• WHAT NEEDS TO BE DONE: Quote the items verbatim from the line containing "Viewport: 600px width, 641px height." through the last line of the items. Omit the pictures.

• RAW RECORDS:
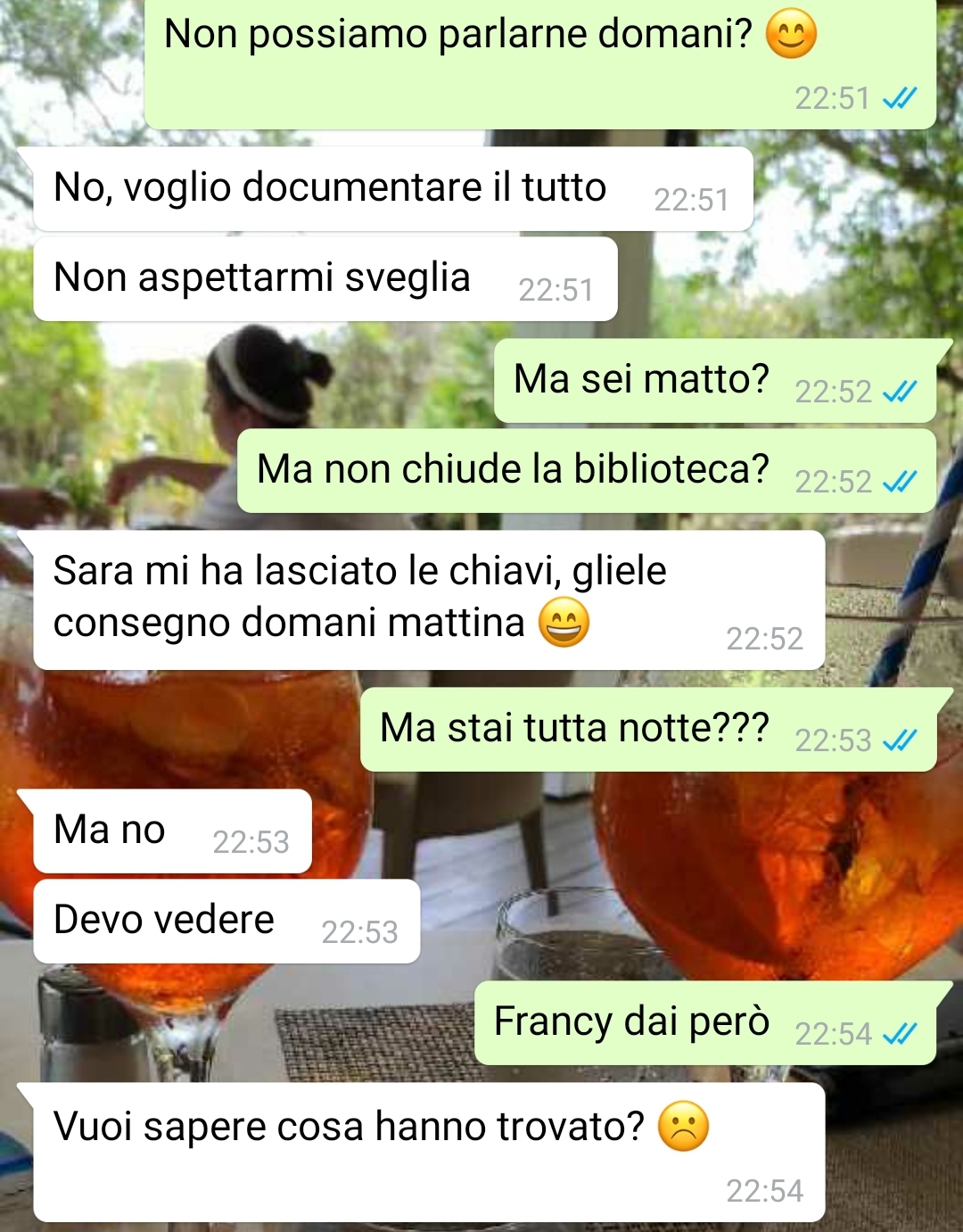Select the 'Ma sei matto?' bubble

coord(715,381)
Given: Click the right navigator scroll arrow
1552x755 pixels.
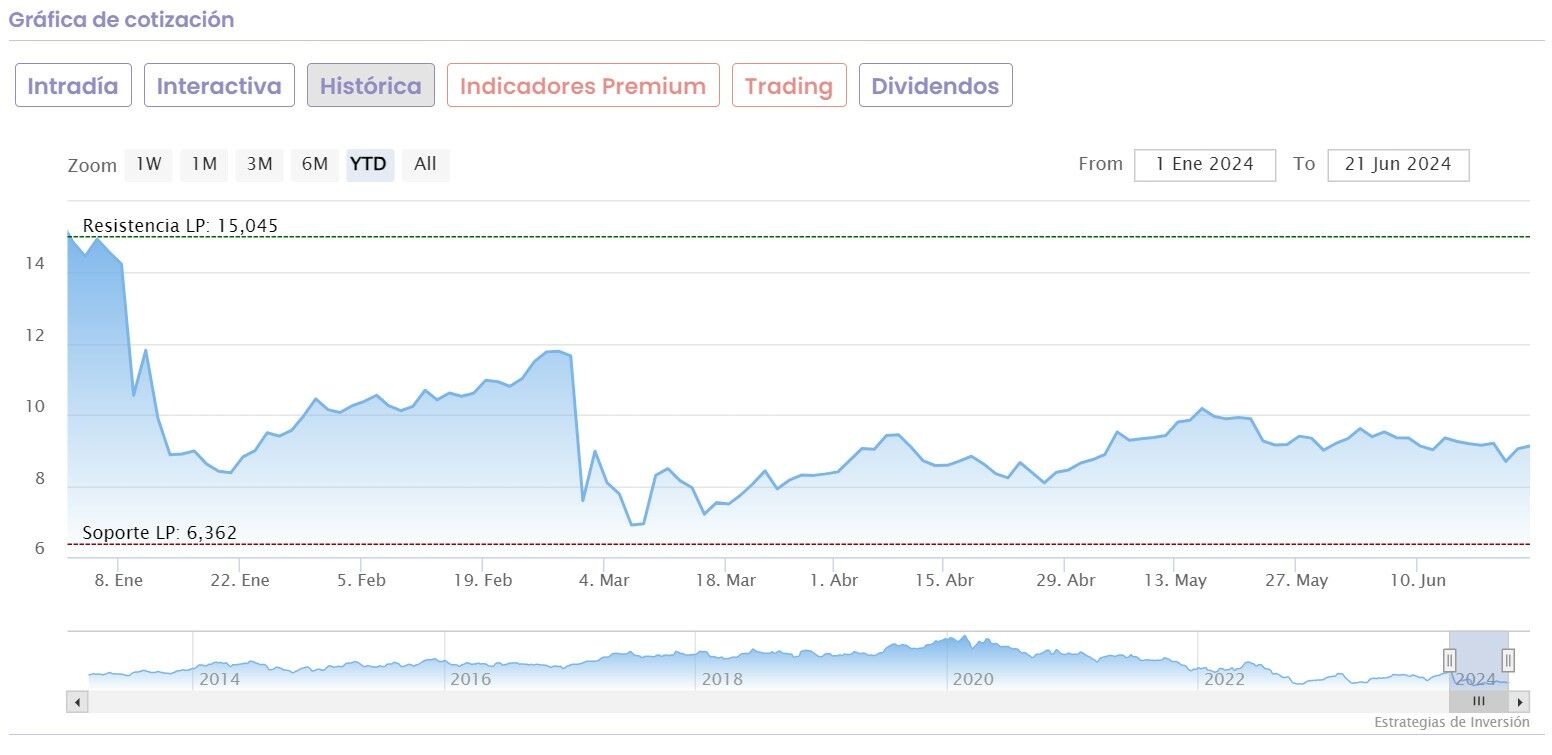Looking at the screenshot, I should point(1520,701).
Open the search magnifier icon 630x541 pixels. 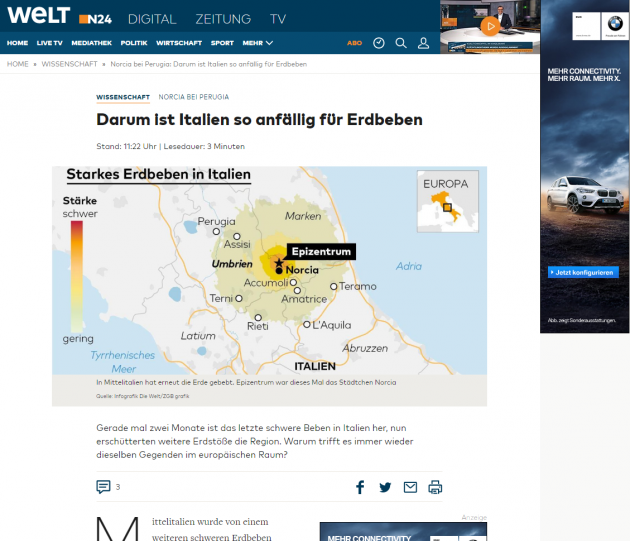click(401, 43)
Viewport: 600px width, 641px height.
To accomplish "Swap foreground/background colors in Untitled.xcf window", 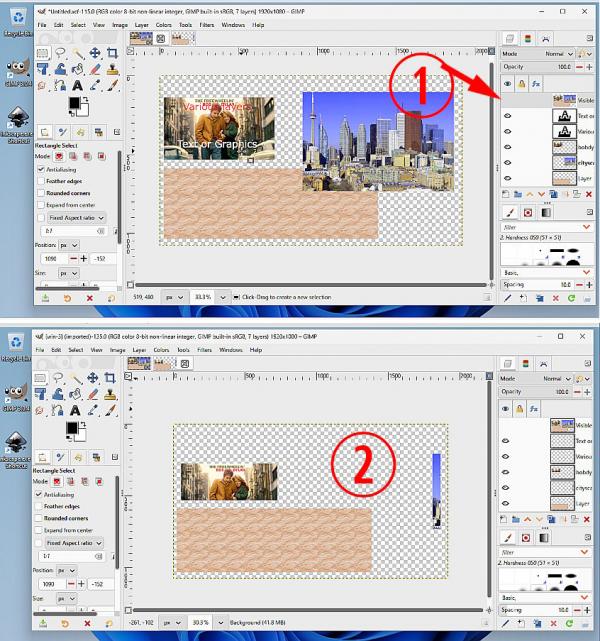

• FINAL RESULT:
Viewport: 600px width, 641px height.
To accomplish "Swap foreground/background colors in Untitled.xcf window", 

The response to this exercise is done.